(Entries shown begins)

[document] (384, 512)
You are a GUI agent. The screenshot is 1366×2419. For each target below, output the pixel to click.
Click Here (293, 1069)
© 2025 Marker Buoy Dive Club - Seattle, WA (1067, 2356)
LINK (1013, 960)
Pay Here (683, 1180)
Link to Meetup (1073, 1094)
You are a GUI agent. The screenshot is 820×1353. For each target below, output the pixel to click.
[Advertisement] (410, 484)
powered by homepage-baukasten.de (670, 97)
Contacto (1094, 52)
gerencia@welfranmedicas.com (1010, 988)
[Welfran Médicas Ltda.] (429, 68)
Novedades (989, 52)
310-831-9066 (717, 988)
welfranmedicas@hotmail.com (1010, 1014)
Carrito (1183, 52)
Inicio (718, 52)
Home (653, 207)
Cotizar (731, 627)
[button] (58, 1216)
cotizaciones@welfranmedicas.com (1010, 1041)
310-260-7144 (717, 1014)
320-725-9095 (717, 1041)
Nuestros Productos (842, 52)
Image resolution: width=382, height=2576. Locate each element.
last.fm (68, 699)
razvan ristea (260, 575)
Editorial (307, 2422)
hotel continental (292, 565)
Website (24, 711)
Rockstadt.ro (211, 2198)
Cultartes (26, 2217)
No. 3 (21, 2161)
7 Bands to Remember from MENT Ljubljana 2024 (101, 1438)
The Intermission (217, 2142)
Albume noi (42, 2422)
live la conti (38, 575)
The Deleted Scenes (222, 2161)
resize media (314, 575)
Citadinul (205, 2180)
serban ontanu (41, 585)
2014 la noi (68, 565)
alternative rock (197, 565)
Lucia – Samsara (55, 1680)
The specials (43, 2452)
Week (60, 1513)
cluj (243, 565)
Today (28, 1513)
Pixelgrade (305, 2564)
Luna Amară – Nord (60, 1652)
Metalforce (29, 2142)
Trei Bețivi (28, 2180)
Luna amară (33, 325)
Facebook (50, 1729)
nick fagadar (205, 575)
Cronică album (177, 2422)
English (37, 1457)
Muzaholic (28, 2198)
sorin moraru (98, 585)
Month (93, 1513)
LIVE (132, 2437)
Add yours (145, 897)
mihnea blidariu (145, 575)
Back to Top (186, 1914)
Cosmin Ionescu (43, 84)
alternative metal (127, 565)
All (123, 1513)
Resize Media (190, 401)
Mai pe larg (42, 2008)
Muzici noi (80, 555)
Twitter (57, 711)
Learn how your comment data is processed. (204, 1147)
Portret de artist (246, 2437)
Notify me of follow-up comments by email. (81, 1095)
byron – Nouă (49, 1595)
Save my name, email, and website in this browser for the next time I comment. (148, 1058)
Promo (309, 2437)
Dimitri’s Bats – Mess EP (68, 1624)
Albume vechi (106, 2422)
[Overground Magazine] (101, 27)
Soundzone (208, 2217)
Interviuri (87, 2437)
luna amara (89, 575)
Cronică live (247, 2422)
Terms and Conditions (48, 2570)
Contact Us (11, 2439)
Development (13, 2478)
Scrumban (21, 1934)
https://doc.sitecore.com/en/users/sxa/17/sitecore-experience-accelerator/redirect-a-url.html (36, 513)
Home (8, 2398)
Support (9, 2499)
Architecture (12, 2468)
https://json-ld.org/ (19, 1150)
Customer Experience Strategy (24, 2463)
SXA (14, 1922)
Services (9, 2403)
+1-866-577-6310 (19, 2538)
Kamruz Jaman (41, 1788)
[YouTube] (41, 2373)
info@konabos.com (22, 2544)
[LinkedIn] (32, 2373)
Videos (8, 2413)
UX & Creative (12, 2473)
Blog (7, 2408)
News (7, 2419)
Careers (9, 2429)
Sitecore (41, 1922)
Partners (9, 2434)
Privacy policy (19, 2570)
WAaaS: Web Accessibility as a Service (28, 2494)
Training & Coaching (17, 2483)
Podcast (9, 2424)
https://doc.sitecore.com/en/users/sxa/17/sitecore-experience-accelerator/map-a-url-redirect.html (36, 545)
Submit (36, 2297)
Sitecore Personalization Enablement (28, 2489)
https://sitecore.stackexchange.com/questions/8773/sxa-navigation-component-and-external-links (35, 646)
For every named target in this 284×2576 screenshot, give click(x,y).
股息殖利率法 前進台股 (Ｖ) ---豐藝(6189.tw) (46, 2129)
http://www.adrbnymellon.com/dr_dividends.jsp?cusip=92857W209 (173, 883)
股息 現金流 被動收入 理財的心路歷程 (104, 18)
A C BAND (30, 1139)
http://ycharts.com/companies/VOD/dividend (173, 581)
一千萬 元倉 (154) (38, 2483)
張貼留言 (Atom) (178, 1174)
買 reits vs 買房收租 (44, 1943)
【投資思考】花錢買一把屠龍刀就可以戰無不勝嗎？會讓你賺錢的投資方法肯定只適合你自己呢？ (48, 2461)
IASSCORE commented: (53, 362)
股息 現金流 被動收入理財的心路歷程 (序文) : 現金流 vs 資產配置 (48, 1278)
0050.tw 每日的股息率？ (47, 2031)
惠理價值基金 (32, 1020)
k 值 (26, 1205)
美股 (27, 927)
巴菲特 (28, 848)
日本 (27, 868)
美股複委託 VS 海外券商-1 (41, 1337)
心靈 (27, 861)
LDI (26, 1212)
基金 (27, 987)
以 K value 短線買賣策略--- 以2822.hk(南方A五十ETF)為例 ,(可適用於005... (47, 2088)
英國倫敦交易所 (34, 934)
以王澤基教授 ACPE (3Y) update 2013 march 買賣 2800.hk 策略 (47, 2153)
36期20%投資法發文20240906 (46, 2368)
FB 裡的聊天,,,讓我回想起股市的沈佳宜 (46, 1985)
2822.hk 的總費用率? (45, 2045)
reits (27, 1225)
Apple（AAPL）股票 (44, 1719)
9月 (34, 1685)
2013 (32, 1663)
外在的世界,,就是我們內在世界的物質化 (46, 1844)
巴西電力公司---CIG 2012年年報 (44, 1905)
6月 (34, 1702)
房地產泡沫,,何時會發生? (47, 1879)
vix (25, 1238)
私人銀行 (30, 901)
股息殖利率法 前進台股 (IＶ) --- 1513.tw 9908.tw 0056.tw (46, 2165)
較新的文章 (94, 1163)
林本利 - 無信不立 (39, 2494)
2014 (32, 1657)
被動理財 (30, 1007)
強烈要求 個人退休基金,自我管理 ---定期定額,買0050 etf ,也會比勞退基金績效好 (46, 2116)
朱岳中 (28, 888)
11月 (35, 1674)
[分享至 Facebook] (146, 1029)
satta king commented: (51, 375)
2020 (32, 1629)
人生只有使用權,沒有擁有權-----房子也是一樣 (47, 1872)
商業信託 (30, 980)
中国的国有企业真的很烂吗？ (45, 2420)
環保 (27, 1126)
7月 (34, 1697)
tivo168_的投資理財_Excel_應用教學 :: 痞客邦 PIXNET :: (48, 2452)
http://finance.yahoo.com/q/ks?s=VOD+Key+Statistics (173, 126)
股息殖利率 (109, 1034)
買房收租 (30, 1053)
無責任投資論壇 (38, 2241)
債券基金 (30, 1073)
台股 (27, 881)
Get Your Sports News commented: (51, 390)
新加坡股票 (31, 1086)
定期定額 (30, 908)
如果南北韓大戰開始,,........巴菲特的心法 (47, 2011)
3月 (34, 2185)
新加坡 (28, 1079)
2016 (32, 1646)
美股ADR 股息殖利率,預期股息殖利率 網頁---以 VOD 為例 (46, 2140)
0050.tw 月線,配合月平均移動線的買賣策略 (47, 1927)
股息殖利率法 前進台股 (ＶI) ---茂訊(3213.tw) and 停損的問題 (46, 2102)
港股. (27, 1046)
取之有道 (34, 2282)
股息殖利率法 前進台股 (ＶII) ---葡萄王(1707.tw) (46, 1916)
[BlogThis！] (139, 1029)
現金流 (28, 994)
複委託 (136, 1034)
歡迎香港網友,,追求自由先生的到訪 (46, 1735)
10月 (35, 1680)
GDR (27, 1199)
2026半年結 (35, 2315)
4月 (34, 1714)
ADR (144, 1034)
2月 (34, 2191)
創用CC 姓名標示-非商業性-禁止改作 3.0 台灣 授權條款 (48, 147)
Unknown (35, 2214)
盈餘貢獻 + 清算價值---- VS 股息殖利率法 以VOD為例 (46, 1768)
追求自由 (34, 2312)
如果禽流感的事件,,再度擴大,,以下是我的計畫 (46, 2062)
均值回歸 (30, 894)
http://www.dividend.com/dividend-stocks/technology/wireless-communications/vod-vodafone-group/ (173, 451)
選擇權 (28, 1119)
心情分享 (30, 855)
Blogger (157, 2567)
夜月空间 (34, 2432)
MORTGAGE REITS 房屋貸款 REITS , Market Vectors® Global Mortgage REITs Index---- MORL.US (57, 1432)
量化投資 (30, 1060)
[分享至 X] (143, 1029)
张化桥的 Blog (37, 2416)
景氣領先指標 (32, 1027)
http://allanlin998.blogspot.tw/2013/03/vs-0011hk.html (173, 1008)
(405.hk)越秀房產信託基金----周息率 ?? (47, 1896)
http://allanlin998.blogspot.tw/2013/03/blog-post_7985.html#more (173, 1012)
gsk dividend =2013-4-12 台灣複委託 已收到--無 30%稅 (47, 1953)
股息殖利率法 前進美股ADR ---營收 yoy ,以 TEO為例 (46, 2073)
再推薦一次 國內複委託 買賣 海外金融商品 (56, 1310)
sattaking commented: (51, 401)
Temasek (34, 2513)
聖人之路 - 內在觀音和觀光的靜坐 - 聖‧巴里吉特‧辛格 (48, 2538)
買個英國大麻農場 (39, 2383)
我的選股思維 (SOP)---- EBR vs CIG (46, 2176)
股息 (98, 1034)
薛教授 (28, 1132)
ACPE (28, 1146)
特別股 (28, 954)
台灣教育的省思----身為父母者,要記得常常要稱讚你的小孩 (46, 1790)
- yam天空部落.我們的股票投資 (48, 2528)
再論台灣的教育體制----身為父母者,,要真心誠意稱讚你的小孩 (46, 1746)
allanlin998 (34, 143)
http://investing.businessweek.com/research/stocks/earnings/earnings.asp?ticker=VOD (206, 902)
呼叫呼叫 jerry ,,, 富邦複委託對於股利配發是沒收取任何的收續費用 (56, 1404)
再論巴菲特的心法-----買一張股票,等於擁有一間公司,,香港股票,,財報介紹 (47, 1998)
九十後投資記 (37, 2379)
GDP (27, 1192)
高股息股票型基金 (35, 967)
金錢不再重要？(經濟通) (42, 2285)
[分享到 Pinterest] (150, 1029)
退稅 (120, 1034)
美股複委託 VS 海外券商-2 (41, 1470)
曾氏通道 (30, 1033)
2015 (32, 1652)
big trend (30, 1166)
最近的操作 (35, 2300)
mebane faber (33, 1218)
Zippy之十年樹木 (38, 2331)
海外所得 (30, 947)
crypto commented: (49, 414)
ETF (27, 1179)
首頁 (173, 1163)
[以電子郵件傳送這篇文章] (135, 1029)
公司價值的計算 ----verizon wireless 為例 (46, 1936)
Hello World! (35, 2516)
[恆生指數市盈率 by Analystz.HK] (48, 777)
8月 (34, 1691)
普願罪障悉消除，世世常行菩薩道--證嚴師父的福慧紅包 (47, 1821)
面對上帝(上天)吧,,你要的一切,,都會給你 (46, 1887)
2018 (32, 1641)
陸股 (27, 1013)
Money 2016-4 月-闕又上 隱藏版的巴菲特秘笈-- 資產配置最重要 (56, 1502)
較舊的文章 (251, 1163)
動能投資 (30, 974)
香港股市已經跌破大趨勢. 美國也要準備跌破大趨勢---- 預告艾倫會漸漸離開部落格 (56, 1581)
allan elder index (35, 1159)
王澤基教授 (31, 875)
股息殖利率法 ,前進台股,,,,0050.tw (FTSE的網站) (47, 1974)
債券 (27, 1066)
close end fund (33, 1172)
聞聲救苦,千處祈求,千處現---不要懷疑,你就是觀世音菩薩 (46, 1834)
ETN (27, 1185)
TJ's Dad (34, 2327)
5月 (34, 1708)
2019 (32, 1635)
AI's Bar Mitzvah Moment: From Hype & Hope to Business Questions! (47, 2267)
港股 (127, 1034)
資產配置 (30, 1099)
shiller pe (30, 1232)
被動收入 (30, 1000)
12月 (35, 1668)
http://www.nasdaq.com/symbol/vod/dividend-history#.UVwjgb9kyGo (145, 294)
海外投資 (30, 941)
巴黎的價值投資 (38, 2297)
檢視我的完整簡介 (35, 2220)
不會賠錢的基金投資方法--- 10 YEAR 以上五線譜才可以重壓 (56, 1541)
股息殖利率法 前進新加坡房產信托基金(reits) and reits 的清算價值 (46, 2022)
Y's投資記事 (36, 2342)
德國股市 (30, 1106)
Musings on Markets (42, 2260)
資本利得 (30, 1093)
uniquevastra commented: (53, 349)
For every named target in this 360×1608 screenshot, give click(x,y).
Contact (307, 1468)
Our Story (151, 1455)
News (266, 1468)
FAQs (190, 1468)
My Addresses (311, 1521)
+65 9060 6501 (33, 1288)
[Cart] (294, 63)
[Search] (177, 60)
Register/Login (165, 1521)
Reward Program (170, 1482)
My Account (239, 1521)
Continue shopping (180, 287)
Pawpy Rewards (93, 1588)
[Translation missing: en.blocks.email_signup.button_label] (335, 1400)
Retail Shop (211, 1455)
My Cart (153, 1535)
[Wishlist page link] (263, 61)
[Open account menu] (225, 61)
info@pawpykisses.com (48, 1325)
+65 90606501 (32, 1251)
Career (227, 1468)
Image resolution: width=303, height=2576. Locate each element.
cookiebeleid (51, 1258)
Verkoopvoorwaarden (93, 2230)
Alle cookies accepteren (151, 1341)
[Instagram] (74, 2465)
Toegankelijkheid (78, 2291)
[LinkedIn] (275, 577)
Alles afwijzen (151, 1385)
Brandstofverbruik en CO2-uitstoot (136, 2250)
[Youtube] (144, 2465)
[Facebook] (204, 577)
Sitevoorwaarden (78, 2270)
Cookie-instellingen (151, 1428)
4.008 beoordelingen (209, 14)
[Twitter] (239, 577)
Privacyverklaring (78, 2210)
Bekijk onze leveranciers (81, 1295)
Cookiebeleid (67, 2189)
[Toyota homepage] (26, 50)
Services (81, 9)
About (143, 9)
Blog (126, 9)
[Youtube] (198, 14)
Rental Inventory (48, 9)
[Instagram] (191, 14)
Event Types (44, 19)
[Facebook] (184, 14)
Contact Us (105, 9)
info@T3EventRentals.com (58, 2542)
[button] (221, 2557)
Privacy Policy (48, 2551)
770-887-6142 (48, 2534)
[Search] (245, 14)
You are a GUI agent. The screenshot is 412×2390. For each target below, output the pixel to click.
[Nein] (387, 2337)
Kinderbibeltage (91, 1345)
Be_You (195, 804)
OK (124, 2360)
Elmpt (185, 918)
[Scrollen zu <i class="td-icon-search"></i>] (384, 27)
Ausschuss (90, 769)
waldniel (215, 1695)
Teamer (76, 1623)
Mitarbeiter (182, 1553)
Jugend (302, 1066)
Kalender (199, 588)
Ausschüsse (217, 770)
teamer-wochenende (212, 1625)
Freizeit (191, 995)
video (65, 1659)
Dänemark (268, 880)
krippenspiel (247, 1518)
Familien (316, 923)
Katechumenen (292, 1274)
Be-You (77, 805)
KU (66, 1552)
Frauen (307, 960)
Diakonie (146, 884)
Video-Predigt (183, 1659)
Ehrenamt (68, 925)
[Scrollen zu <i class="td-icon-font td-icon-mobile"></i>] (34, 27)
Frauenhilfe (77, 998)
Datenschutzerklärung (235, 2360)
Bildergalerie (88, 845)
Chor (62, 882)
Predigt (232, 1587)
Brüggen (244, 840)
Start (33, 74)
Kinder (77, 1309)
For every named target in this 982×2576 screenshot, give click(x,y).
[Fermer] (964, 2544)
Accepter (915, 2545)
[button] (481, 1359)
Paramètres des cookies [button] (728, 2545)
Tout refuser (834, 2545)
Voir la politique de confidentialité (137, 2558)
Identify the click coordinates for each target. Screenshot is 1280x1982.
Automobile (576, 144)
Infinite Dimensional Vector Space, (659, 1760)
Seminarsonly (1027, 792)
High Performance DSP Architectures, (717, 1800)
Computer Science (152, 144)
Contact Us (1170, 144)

(Entries shown ends)

◆ **Task goal**:
Write out exactly the lines above from the line with "美股複委託 VS 海外券商-2 (41, 1470)" through the line with "Continue shopping (180, 287)", both of them included, and leave out all other lines.

◆ **Solved exercise**:
美股複委託 VS 海外券商-2 (41, 1470)
曾氏通道 (30, 1033)
2015 (32, 1652)
big trend (30, 1166)
最近的操作 (35, 2300)
mebane faber (33, 1218)
Zippy之十年樹木 (38, 2331)
海外所得 (30, 947)
crypto commented: (49, 414)
ETF (27, 1179)
首頁 (173, 1163)
[以電子郵件傳送這篇文章] (135, 1029)
公司價值的計算 ----verizon wireless 為例 (46, 1936)
Hello World! (35, 2516)
[恆生指數市盈率 by Analystz.HK] (48, 777)
8月 (34, 1691)
普願罪障悉消除，世世常行菩薩道--證嚴師父的福慧紅包 (47, 1821)
面對上帝(上天)吧,,你要的一切,,都會給你 (46, 1887)
2018 (32, 1641)
陸股 (27, 1013)
Money 2016-4 月-闕又上 隱藏版的巴菲特秘笈-- 資產配置最重要 (56, 1502)
較舊的文章 (251, 1163)
動能投資 (30, 974)
香港股市已經跌破大趨勢. 美國也要準備跌破大趨勢---- 預告艾倫會漸漸離開部落格 (56, 1581)
allan elder index (35, 1159)
王澤基教授 (31, 875)
股息殖利率法 ,前進台股,,,,0050.tw (FTSE的網站) (47, 1974)
債券 (27, 1066)
close end fund (33, 1172)
聞聲救苦,千處祈求,千處現---不要懷疑,你就是觀世音菩薩 (46, 1834)
ETN (27, 1185)
TJ's Dad (34, 2327)
5月 (34, 1708)
2019 (32, 1635)
AI's Bar Mitzvah Moment: From Hype & Hope to Business Questions! (47, 2267)
港股 (127, 1034)
資產配置 (30, 1099)
shiller pe (30, 1232)
被動收入 (30, 1000)
12月 (35, 1668)
http://www.nasdaq.com/symbol/vod/dividend-history#.UVwjgb9kyGo (145, 294)
海外投資 (30, 941)
巴黎的價值投資 (38, 2297)
檢視我的完整簡介 (35, 2220)
不會賠錢的基金投資方法--- 10 YEAR 以上五線譜才可以重壓 (56, 1541)
股息殖利率法 前進新加坡房產信托基金(reits) and reits 的清算價值 (46, 2022)
Y's投資記事 (36, 2342)
德國股市 (30, 1106)
Musings on Markets (42, 2260)
資本利得 (30, 1093)
uniquevastra commented: (53, 349)
For every named target in this 360×1608 screenshot, give click(x,y).
Contact (307, 1468)
Our Story (151, 1455)
News (266, 1468)
FAQs (190, 1468)
My Addresses (311, 1521)
+65 9060 6501 (33, 1288)
[Cart] (294, 63)
[Search] (177, 60)
Register/Login (165, 1521)
Reward Program (170, 1482)
My Account (239, 1521)
Continue shopping (180, 287)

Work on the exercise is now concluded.